Guess they forgot about the shoe hangers...


----------



## 1976Cordoba (Sep 20, 2000)

Aaaaaaaaaaaaaaaaaahhaahahahahahah.........whoa..........aaaaaaaaaahahahahahaha


----------



## kcl (Dec 27, 2009)

Looks like somebody was trying to make a brass pan car. Check out
the riggen site and look for the Brass Wars article, should give you
some insight into what they were doing back in the 70's for handling.


kcl


----------



## slotnewbie69 (Dec 3, 2008)

coulda just been a junk chassis for lapping gears...


----------



## copperhead71 (Aug 2, 2007)

kcl said:


> Looks like somebody was trying to make a brass pan car.
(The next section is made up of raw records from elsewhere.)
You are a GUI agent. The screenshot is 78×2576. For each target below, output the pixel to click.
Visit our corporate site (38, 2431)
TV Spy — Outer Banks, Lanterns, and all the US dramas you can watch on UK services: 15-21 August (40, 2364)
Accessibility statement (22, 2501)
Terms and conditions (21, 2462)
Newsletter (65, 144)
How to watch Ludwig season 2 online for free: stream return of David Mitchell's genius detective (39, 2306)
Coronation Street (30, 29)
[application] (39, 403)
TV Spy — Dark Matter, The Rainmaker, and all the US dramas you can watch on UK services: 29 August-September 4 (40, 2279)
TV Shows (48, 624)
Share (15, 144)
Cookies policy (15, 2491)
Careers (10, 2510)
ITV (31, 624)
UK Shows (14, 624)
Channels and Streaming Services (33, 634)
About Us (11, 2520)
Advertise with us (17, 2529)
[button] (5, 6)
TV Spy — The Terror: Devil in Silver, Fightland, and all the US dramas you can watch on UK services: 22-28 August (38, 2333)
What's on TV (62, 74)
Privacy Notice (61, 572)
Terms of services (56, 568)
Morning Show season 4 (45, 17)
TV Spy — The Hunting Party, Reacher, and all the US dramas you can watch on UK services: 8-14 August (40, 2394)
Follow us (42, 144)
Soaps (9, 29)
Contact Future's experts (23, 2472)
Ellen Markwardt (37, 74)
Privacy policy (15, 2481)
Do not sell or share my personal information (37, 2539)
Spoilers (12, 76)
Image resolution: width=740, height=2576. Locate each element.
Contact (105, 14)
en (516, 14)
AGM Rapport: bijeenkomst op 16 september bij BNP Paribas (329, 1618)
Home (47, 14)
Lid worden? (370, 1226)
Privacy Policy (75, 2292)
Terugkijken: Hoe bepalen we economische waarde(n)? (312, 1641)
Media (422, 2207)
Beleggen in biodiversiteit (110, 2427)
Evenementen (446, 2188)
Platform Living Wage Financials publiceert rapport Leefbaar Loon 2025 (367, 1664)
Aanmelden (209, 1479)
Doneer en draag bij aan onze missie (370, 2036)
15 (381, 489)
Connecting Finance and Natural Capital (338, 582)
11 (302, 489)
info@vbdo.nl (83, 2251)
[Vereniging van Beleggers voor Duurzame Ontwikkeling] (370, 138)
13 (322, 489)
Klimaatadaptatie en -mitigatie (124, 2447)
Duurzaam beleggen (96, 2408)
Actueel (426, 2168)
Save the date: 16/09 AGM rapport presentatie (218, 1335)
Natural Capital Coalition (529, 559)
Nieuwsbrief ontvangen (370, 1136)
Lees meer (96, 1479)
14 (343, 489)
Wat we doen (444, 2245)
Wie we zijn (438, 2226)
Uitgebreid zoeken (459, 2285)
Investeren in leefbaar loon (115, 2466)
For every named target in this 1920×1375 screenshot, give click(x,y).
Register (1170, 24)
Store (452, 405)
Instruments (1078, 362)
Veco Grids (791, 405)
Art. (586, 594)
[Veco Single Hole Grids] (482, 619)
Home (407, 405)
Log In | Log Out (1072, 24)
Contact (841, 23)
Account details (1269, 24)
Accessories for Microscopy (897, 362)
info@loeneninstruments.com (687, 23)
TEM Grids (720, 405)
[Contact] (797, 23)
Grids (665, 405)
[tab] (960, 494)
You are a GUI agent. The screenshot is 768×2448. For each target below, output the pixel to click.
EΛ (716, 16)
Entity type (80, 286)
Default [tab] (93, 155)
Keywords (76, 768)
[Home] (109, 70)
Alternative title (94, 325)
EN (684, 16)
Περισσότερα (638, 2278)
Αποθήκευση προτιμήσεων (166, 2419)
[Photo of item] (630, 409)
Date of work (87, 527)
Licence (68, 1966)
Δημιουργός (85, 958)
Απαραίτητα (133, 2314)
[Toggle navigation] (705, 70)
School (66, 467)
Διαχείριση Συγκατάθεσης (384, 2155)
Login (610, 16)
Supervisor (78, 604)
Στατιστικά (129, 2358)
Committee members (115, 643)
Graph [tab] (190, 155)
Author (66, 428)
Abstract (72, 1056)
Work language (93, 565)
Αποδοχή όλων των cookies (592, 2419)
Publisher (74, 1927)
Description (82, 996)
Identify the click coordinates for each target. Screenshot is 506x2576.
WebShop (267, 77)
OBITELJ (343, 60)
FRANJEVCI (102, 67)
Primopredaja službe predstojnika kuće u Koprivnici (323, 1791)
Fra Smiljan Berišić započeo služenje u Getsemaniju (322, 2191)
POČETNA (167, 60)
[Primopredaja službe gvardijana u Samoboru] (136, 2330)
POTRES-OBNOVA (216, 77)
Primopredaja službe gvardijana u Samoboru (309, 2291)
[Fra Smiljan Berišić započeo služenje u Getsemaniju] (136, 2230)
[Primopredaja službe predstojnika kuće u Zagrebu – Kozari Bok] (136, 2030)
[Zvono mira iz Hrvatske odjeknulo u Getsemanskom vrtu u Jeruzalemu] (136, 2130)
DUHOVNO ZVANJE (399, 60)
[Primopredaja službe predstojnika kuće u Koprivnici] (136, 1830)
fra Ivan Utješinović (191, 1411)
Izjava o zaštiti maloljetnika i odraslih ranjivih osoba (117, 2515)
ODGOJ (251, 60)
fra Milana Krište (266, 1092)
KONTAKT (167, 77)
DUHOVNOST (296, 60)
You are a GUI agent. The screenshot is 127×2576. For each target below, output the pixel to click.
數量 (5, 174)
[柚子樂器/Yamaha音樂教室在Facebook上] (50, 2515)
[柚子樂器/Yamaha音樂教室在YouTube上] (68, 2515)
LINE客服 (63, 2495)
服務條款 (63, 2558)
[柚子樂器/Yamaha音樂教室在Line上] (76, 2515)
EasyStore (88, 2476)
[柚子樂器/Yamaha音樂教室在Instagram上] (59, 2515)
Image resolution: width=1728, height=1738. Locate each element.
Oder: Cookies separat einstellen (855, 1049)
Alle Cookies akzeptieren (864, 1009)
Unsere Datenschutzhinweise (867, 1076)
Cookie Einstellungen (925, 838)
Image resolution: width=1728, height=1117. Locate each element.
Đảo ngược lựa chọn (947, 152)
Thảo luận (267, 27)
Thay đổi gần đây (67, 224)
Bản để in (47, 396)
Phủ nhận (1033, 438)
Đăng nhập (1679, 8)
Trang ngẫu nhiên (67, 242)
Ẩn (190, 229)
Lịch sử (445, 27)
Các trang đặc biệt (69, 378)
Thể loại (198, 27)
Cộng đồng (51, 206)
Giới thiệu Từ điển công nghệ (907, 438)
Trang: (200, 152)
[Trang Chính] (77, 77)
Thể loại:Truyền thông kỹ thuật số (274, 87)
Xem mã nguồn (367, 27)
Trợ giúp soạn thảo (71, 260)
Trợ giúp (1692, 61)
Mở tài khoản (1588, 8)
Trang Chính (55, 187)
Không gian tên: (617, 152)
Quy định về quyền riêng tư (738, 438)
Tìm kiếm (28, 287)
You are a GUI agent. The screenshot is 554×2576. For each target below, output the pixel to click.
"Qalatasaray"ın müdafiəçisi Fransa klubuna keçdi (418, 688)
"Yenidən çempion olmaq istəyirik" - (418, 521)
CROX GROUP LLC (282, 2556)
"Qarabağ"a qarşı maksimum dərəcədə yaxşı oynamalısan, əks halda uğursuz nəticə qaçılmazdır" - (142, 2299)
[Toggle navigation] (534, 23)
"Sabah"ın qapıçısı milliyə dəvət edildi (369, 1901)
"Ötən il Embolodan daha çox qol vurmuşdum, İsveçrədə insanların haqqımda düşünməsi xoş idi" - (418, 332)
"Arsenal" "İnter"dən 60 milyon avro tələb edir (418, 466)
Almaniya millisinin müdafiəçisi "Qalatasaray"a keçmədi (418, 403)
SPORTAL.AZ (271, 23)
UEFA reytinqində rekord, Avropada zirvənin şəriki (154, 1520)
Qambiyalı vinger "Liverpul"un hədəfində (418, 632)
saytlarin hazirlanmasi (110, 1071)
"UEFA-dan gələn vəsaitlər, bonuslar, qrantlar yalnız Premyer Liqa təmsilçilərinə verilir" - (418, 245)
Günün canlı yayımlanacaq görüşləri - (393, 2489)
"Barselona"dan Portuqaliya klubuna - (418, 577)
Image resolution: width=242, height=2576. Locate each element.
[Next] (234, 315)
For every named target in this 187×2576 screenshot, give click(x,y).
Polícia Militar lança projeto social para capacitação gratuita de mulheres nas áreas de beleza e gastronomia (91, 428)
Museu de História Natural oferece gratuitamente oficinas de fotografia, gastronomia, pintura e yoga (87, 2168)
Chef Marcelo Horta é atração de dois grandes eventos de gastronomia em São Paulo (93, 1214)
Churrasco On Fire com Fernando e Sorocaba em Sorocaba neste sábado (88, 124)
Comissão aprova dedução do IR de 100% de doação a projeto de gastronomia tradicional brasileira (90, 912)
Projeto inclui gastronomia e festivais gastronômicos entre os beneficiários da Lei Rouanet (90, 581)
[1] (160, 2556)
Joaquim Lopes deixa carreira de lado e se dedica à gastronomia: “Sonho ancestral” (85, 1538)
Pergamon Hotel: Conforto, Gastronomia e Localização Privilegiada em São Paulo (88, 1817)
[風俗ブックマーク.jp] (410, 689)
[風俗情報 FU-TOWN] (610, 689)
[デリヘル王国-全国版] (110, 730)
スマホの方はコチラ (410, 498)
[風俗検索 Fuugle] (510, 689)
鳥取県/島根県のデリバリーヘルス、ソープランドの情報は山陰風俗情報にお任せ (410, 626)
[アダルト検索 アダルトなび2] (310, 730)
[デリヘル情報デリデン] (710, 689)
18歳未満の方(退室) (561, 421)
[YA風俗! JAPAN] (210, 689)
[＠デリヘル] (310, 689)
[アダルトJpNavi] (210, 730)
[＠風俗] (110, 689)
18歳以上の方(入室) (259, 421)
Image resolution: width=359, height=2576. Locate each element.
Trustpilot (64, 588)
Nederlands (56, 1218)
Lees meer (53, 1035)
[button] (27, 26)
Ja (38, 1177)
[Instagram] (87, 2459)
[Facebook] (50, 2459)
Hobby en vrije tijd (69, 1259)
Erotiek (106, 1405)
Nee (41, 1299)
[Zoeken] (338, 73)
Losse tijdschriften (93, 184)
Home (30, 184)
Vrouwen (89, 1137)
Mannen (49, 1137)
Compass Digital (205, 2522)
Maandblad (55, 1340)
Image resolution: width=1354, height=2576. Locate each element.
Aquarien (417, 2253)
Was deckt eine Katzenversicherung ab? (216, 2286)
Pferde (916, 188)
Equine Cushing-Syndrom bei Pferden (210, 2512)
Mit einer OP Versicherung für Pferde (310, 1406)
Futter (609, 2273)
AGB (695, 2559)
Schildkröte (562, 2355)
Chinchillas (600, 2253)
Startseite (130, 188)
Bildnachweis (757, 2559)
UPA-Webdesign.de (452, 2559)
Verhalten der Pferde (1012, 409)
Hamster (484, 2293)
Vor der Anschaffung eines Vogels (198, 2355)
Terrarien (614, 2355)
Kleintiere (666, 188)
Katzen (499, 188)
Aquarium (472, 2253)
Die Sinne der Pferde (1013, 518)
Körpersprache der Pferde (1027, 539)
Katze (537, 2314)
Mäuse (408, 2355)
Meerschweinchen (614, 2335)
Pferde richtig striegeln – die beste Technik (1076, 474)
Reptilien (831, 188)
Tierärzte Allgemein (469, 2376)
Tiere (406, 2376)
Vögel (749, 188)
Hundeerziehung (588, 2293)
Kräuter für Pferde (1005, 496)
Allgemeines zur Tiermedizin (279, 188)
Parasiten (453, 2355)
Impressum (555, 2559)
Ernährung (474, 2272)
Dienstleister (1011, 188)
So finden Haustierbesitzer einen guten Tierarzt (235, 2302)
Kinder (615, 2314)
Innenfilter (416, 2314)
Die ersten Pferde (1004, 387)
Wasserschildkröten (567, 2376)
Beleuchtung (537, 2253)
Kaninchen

Check out
> the riggen site and look for the Brass Wars article, should give you
> some insight into what they were doing back in the 70's for handling.
> 
> ...


The guy who i got this from was a brass pan era racer.chassis said to be 'maybe workable'(he must have ment roll car)50 cents ,, it holds wheels,and a body.OR put it on my key chain and use it as quick reference tool for SOME parts lol.


----------



## SwamperGene (Dec 1, 2003)

What kcl said....

http://www.riggenho.com/garyrider.htm


----------



## Joe65SkylarkGS (Feb 15, 2010)

SwamperGene said:


> What kcl said....
> 
> http://www.riggenho.com/garyrider.htm


That is just to cool. Thanks for posting!!!:dude:


----------



## ParkRNDL (Mar 20, 2002)

wow. bookmarked that one... :thumbsup:

--rick


----------



## oldtoyguy (May 31, 2009)

I think he/she could not afford mouse food.


----------



## copperhead71 (Aug 2, 2007)

*NO..the mice ate these....*

They ate...(bad mods) and the don't let windex get on the those white tires 'cause they'll crack up and have threads now mod' or the mouse thought they waz cheeze''


----------



## copperhead71 (Aug 2, 2007)

I ate this from the moment i bought it mint in monroeville pa some years ago! Almost gone''


----------